# Heat flow problem- what did I do wrong?

by frasifrasi
Tags: flow, heat
 P: 277 A long rod, insulated to prevent heat loss along its sides, is in perfect thermal contact with boiling water (at atmospheric pressure) at one end and with an ice-water mixture at the other View Figure . The rod consists of 1.00-m section of copper (one end in steam) joined end-to-end to a length L2 of steel (one end in ice). Both sections of the rod have cross-section areas of 4.00 cm^2. The temperature of the copper-steel junction is 65.0 deg C after a steady state has been set up. View Figure at http://session.masteringphysics.com/...4/YF-17-70.jpg 1. How much heat per second flows from the steam bath to the ice-water mixture? 2. What is the length L2 of the steel section? Now, here is my solution: --------------------------------------------------------------------------------- ∇q = 0 Because there is only heat flux along the rod this simplifies to: dq/dx = 0 => q = constant along the rod. Heat flux is defined as q = k·dT/dx k is thermal conductivity For constant q and k you find: q = - k·ΔT/Δx So the heat flow through the rod is Q = A·q = -A·k·ΔT/Δx The heat flow is constant , That means heat flow through copper section as through steel section as through the whole rod. 1. consider copper section: k = 400 W/Km for copper Hence: Q = -A·k·ΔT/Δx = -4.00×10-4m² · 400W/Km · (65°C - 100°C) / 1m = 5.6W I put in 5.6, and it told me it was the wrong answer. What did i do wrong? Thanks.
 Admin P: 21,906 Steel and copper have different thermal conductivities, so the temperature differentials will be different. The boiling water at 1 atm is at 100°C, which is sat temp at 1 atm, and the ice is at 0°C. The interface is at 65°C, and the heat flux on both sides is equal, but the dT/dx is not. Find expressions for the heat flux in the copper and steel at the interface and set them equal.
 P: 277 How would you do that? I am not good with heat flux. Please help me get started.
 P: 277 Heat flow problem- what did I do wrong? How would I set up the expression?
 Admin P: 21,906 Q = A·q = -A·k·ΔT/Δx is correct. Heat flux = q = -k ΔT/Δx. One knows the ΔT's and the length of copper. So q (copper) = q (steel), and the k's are different. The 5.6 seems correct, but for 1 sec the heat (energy) should be J. W is J/s, which is power. Does the answer input require units?

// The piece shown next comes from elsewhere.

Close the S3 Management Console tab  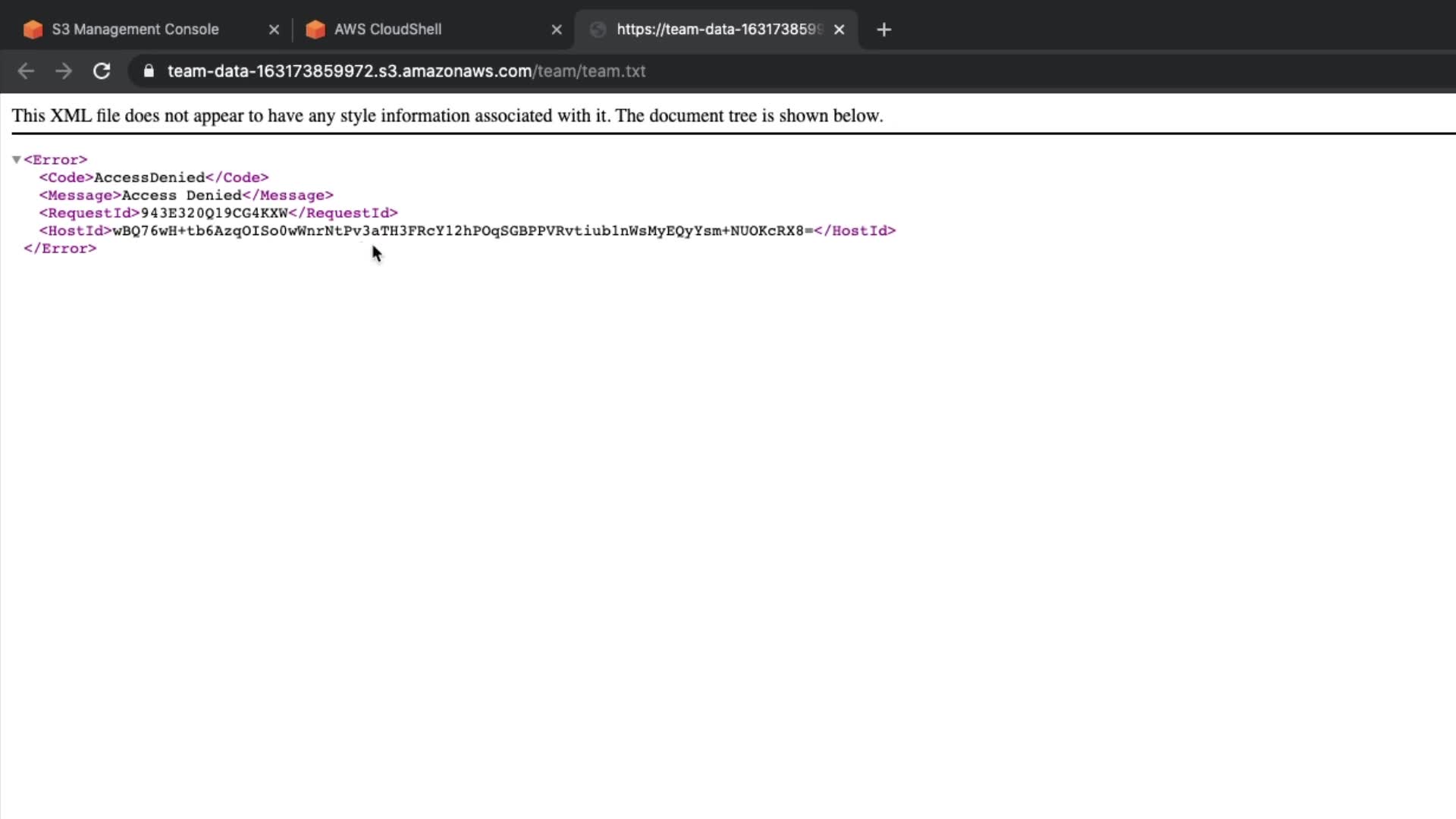point(275,30)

 P: 277 It requires W. I put in 5.6 and got "try again." I don't know what to do. Shouldn't I add both q's?
 P: 277 Please! help me like a comdemned animal.

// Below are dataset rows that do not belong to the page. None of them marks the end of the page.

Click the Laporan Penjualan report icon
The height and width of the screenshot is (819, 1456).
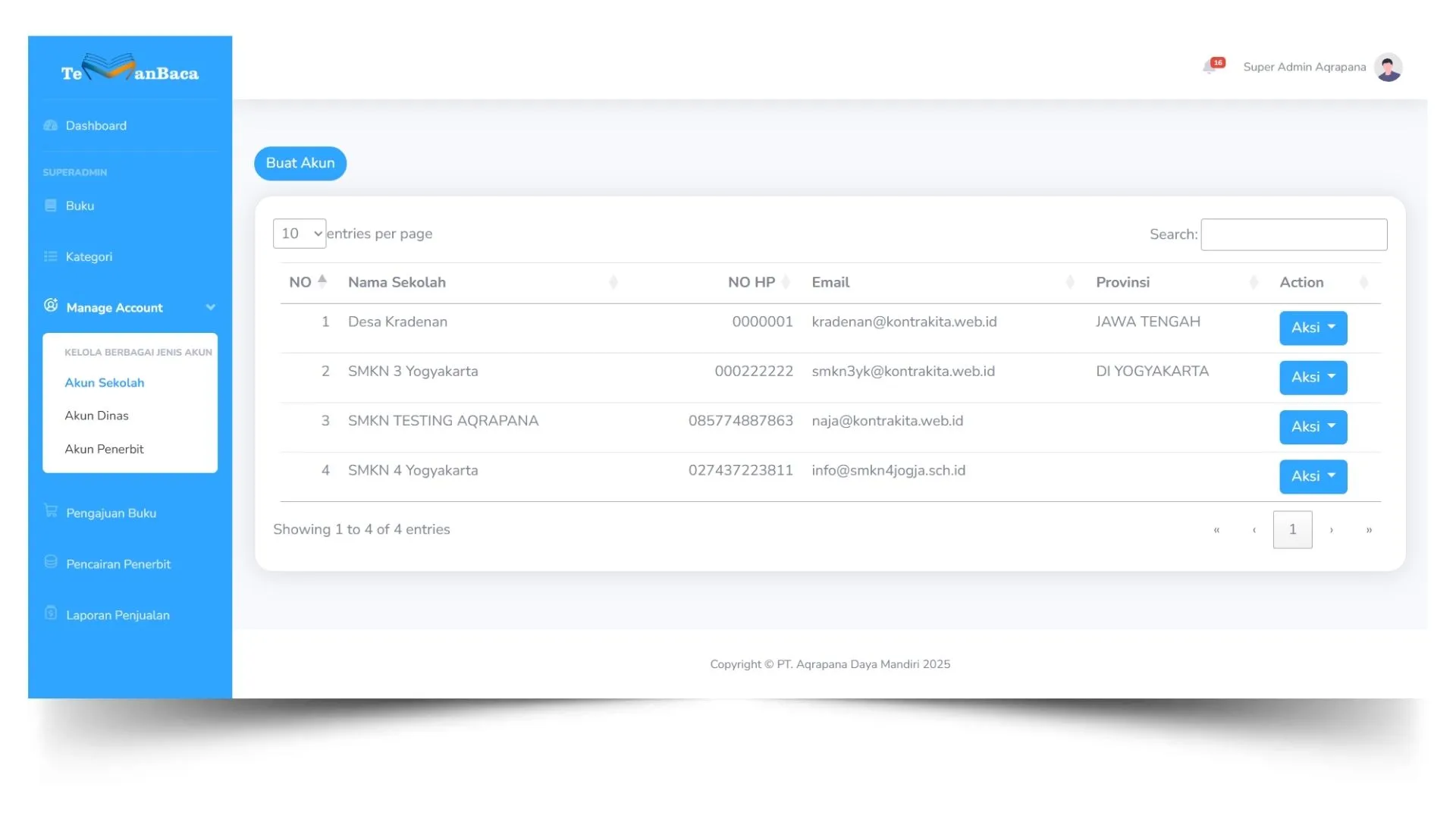(x=51, y=613)
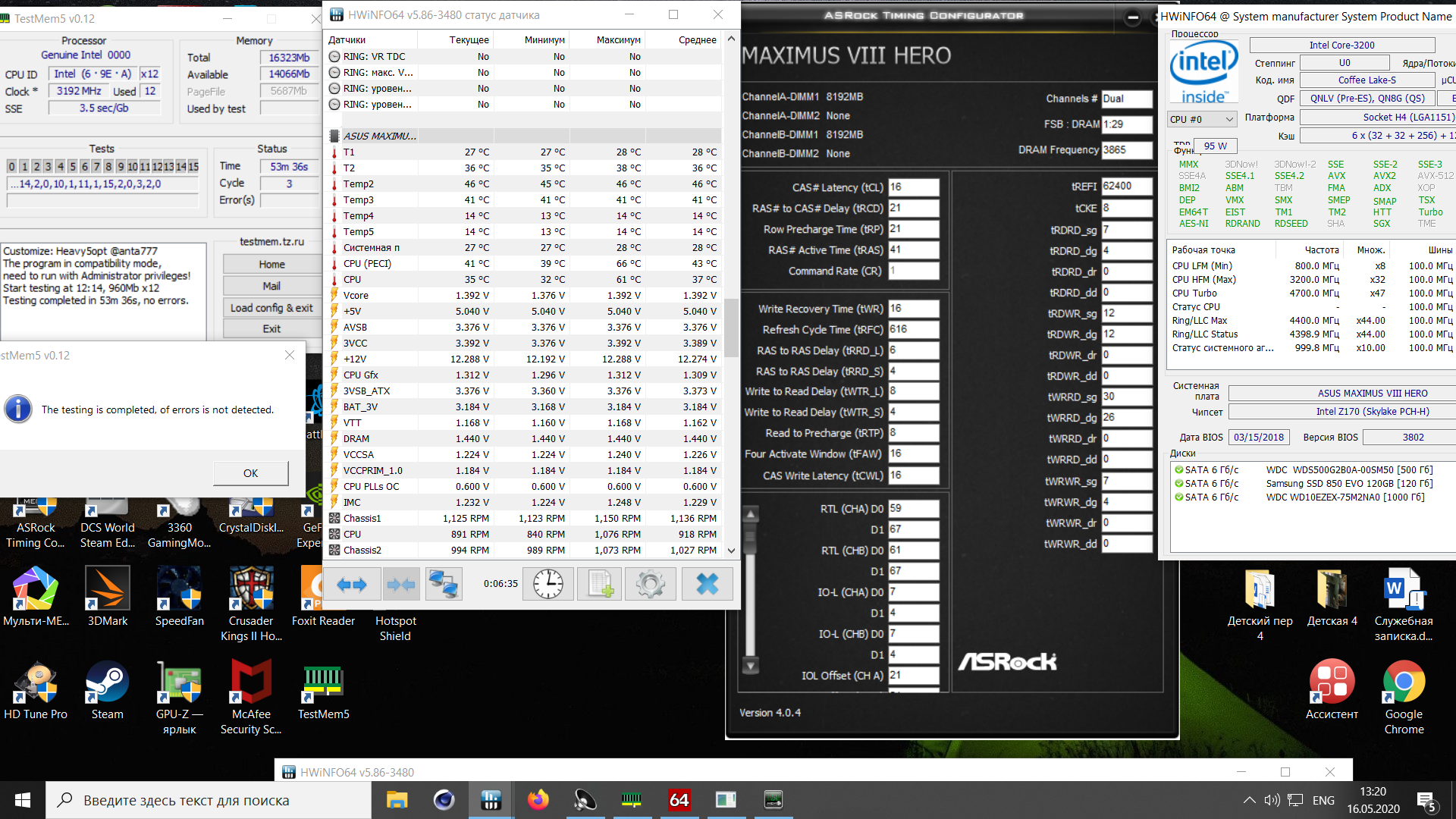Image resolution: width=1456 pixels, height=819 pixels.
Task: Open the network remote monitoring computers icon
Action: tap(444, 584)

 Admin P: 21,906 In order to have steady-state, what goes in one end must go out the other, i.e. the rate of heat transfer is constant along the length of the bars. The formula one used seems correct.
 P: 1 Looks like you used a Thermal Conductivity value of 400 which is close to the value that wikipedia has. However, my book (and yours if same book p 664) uses the value of 385.0 for the thermal conductivity of copper. ...so you did it correctly. However, the answer using a thermal conductivity of 385 would be 5.39W.
 P: 1 How do you actually find the length? Thanks in advance
Emeritus
One would use the heat flux equation and solve for $\Delta x$.